§ Consignes rédigées:
- A) Pour chacune des affirmations suivantes, indiquez si le texte extrait la confirme (oui ou non) et citez à l’identique les mots qui tranchent : (i) l’ouvrage de Laborit mentionné date de 1963 ; (ii) selon le passage, un cristal est plus « psychique » que la molécule de sel qui le compose ; (iii) les animaux utilisent directement l’énergie solaire.
- B) Prolongez le texte extrait sur le psychisme et la matière, en reprenant juste après sa dernière phrase.

§ Texte extrait:
==*==
Encore une fois coincé entre une présentation donnée vendredi dernier et celle à préparer pour demain lundi, je cherchais quelque chose de pas trop compliqué pour ce billet. C’est alors que mon regard s’est porté sur cette image utilisée dans les deux présentations pour rappeler comment les plantes et les animaux maintiennent leur structure vivante grâce à l’énergie solaire (les premières l’utilisant directement, les seconds indirectement en mangeant d’autres êtres vivants). Cela m’a tout de suite fait penser à l’un des premiers ouvrages « philosophiques » de Laborit (1963), malheureusement peu connu, « Du soleil à l’Homme », avec en sous-titre « L’organisation énergétique des structures vivantes. »
Je me contenterai donc d’en retranscrire un passage, celui des pages145-146, et d’en montrer ensuite toute l’actualité à l’aide de quelques liens.
« Il est possible de concevoir l’apparition de propriétés nouvelles à partir de la réunion de sous-ensembles réalisant un ensemble plus complexe. Cela ne suffit peut-être pas à expliquer la « conscience ». Certains penseurs ont tendance actuellement à étendre le « psychisme » (encore un mot très anthropomorphique) à la matière dans son ensemble et à attribuer un certain degré de psychisme même aux particules élémentaires. Mais pourquoi les ensembles de plus en plus complexes réalisés par la nature avec ces éléments n’atteignent-ils au psychisme « conscient » que chez l’Homme? Pourquoi les planètes, les systèmes solaires, les galaxies (complexification certaine) ne sont-elles pas également douées de psychisme? Si un certain degré de « psychisme » existe déjà dans la particule élémentaire, on ne voit pas pourquoi les ensembles de plus en plus complexes qui nous observons dans la matière inanimée ne seraient pas douées d’un psychisme croissant. Or, ce psychisme croissant ne se voit, semble-t-il, que dans la vie. Un cristal n’est pas plus « psychique » que la molécule du sel qui en est l’élément, alors qu’un chat nous paraît plus « psychisé » que les cellules que le constituent et que les molécules qui permettent la formation de ces cellules. Quel est le psychisme de ces énergies cahotiques que sont les étoiles ? Mais il est certes gênant de limiter le psychisme à l’homme et l’on est évidemment tenté de l’étendre avec des degrés décroissants à toute l’échelle des êtres vivantes. Dès lors, pourquoi en priver la matière inanimée dont ces êtres sont faits ?
==*==
§ Données:
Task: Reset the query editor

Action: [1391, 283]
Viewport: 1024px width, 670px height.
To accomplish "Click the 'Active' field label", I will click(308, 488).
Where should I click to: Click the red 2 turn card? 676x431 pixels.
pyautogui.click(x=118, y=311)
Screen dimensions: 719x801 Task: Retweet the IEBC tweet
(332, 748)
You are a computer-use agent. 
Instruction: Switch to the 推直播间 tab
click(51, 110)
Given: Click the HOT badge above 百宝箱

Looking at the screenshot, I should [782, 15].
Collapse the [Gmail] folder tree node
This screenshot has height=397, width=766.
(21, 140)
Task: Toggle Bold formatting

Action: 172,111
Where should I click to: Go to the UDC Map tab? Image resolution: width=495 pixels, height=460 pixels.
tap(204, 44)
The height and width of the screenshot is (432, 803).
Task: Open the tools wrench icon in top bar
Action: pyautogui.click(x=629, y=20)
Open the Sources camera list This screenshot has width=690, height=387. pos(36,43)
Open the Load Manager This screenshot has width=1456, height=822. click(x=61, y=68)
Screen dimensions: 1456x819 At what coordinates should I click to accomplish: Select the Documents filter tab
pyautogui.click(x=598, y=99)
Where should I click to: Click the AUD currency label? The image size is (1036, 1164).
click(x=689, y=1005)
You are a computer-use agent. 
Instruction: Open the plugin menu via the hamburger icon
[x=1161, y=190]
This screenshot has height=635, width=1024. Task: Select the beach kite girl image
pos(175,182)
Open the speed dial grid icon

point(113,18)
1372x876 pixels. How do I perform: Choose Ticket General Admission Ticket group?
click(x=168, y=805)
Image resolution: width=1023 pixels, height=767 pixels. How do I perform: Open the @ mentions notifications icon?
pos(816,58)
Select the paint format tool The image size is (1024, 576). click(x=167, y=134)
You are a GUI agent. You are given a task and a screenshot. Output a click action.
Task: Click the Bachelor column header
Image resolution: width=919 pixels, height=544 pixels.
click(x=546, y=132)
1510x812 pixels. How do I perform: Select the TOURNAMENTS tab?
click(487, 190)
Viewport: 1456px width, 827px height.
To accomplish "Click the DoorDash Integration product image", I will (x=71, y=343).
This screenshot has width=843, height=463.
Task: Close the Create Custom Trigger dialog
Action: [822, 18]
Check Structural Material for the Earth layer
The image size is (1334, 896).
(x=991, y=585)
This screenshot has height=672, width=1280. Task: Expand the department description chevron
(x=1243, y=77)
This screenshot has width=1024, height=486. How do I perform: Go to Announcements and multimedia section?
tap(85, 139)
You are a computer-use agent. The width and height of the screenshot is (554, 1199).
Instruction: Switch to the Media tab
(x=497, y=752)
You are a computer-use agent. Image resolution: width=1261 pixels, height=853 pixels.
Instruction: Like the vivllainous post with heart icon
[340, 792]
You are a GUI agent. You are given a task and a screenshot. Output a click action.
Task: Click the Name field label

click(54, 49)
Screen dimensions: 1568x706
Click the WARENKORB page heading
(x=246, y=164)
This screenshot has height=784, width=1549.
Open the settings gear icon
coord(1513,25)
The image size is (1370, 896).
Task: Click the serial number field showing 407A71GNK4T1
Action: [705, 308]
==*==
§ Réponses par consigne:
- A)
(i) Oui : « l’un des premiers ouvrages « philosophiques » de Laborit (1963) ».
(ii) Non : « Un cristal n’est pas plus « psychique » que la molécule du sel qui en est l’élément ».
(iii) Non : « les premières l’utilisant directement, les seconds indirectement en mangeant d’autres êtres vivants ».

- B)
En réalité, c’est bien là qu’à notre avis siège la première émergence. La vie, telle que nous la connaissons (car il n’est pas interdit de penser qu’il existe quelques chose d’analogue sur d’autres mondes), n’a pu naître que dans un environnement très particulier; environnement thermique ou plus généralement énergétique particulier. Bien qu’isolé arbitrairement par nous d’un continuum, il semble bien que le morceau d’espace-temps que représente une particule élémentaire, n’ait pas besoin de l’apport d’énergie extérieure pour conserver sa structure. Tout le monde inanimée en est d’ailleurs là, et tout apport d’énergie extérieur semble en augmenter généralement le désordre. Le monde de la vie, au contraire, ne maintient sa structure que grâce à l’apport constant de l’énergie solaire qui coule en lui et dont il ralentit temporairement la dégradation thermo-dynamique. Si bien qu’il est difficile, à notre sens, d’imaginer un « psychisme », dans l’état actuel de nos connaissances, sans une source d’énergie moins structurée extérieure à lui, nécessaire au maintien de la structure complexe, la vie, qui en est le support et dont il est la fonction. Cela ne veut d’ailleurs pas dire qu’on ne puisse imaginer, à l’échelle du cosmos, un psychisme universel tirant son existence d’une structure cosmique complexe, que nous ignorons. »
Laborit évoque d’abord dans cet extrait le concept d’émergence (« le tout est plus que la somme des parties ») qui remonte au moins au philosophe John Stuart Mill au milieu du XIXe siècle. Cette idée d’émergence était aussi au centre du paradigme connexionniste qui se développa en sciences cognitives surtout à partir des années 1980, mais qui revient en force avec l’apprentissage machine de type « deep learning » depuis une dizaine d’années. D’ailleurs mon intervention de lundi a justement lieu dans un cours de l’UPop Montréal qui porte sur cette nouvelle vague de l’intelligence artificielle !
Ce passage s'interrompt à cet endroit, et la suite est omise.